The HOX-11 (TCL-3) homeobox proto-oncogene encodes a nuclear protein that undergoes cell cycle-dependent regulation.

Molecular analysis of the t(10;14) chromosomal translocation found in pediatric patients with T-cell acute lymphoblastic leukemia has led to the identification of the HOX-11 (TCL-3) protooncogene. The HOX-11 cDNA contains an open reading frame encoding a homeoprotein with features of DNA-binding. The majority of the t(10;14) chromosomal translocation breakpoints have been mapped to the 5' end of the HOX-11 gene, supporting the notion that deregulation of the HOX-11 gene by the t(10;14) chromosomal translocation contributed importantly to leukemia formation.

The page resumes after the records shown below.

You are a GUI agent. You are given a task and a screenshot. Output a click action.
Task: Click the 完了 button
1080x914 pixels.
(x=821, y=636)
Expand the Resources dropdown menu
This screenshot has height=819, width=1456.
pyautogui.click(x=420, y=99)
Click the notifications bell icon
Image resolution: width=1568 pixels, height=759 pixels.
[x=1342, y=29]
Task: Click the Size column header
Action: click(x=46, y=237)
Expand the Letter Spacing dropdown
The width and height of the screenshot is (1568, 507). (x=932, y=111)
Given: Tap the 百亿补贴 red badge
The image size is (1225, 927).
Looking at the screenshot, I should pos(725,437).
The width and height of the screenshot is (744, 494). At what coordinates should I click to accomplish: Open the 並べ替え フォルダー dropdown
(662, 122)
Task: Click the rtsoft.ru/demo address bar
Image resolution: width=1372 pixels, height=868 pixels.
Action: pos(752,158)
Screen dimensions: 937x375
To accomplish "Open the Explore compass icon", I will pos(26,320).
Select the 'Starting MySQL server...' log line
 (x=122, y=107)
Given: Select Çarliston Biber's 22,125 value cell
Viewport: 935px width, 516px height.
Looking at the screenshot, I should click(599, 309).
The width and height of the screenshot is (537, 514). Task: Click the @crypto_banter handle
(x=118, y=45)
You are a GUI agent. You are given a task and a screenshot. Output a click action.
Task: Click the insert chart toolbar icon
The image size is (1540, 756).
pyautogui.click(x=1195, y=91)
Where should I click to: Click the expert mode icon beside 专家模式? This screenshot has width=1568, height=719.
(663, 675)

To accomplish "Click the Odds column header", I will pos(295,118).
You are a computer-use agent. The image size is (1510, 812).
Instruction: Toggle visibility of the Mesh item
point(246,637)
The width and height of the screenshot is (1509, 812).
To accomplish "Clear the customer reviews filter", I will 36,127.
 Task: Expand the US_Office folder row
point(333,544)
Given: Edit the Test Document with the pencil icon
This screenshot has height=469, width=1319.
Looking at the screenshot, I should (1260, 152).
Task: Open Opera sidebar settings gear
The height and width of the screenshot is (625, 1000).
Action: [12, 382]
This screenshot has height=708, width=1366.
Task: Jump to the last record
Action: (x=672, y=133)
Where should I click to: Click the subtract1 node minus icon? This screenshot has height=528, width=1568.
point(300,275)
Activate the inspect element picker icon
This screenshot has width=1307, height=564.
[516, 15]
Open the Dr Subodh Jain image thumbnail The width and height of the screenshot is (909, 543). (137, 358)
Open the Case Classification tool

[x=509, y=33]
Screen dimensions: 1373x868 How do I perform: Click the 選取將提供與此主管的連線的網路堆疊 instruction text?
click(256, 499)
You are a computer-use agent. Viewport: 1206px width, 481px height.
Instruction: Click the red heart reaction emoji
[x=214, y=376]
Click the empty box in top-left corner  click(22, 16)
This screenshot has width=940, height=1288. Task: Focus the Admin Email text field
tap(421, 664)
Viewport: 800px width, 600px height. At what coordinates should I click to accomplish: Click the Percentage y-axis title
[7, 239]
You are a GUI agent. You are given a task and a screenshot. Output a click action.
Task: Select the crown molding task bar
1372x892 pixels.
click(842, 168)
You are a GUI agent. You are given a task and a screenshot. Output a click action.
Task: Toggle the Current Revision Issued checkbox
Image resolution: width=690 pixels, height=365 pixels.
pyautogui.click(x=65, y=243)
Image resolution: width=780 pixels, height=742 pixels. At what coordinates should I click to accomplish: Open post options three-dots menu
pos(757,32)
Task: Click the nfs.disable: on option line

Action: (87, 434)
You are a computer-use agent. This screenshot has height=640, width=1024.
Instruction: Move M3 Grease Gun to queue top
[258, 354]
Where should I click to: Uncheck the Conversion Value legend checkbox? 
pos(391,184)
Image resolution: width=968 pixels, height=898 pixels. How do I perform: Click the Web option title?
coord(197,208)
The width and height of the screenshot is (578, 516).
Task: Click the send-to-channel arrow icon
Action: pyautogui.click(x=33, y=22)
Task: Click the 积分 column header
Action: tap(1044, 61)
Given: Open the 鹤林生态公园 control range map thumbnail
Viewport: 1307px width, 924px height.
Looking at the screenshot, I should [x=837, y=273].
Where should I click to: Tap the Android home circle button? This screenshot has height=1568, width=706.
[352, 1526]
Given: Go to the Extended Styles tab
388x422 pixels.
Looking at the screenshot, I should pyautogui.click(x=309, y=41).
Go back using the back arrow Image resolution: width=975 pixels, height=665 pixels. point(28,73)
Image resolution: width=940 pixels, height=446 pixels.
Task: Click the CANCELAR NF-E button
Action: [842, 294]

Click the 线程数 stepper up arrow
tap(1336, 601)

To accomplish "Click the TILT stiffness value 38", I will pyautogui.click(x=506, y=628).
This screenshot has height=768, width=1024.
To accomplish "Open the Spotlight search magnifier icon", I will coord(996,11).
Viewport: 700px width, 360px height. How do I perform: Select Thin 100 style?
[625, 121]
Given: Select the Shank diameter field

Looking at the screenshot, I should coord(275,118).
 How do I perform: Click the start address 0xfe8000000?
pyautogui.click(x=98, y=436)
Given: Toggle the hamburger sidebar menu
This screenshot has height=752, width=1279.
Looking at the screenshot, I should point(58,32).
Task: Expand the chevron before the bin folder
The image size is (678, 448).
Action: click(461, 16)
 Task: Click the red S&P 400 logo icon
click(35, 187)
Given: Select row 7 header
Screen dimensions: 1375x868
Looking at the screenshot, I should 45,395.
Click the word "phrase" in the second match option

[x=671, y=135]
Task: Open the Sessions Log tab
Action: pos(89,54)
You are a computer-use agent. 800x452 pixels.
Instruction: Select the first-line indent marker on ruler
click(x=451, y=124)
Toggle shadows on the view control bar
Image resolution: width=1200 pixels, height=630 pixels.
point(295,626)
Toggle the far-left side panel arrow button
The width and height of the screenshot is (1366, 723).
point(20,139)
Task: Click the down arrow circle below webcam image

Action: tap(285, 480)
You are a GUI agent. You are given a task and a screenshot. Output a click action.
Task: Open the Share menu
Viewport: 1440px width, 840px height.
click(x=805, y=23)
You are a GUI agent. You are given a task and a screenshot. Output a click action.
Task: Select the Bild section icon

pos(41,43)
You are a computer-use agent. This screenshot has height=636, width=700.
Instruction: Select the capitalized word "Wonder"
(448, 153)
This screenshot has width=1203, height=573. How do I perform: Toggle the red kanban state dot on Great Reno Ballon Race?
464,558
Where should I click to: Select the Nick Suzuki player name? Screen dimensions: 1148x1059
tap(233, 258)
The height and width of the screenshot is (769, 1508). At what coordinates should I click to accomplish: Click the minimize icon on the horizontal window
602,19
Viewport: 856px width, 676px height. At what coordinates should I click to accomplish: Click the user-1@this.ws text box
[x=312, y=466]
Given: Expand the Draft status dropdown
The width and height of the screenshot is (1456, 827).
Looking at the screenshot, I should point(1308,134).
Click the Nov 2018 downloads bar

To further define the role of the HOX-11 homeoprotein, we have prepared rabbit antiserum against a trpE-HOX-11 fusion protein. The purified anti-HOX-11 IgG immuno-precipitated a protein with apparent relative molecular mass of 40 kD. Biochemical fractionation demonstrated that the protein is localized in the nucleus. Furthermore, the HOX-11 RNA and protein appeared to be modulated during the cell cycle, with the highest level of expression at G1/S phase boundary. Taken together, these data suggest that the HOX-11 gene product may function as a transcription factor for G1 progression in the cell cycle.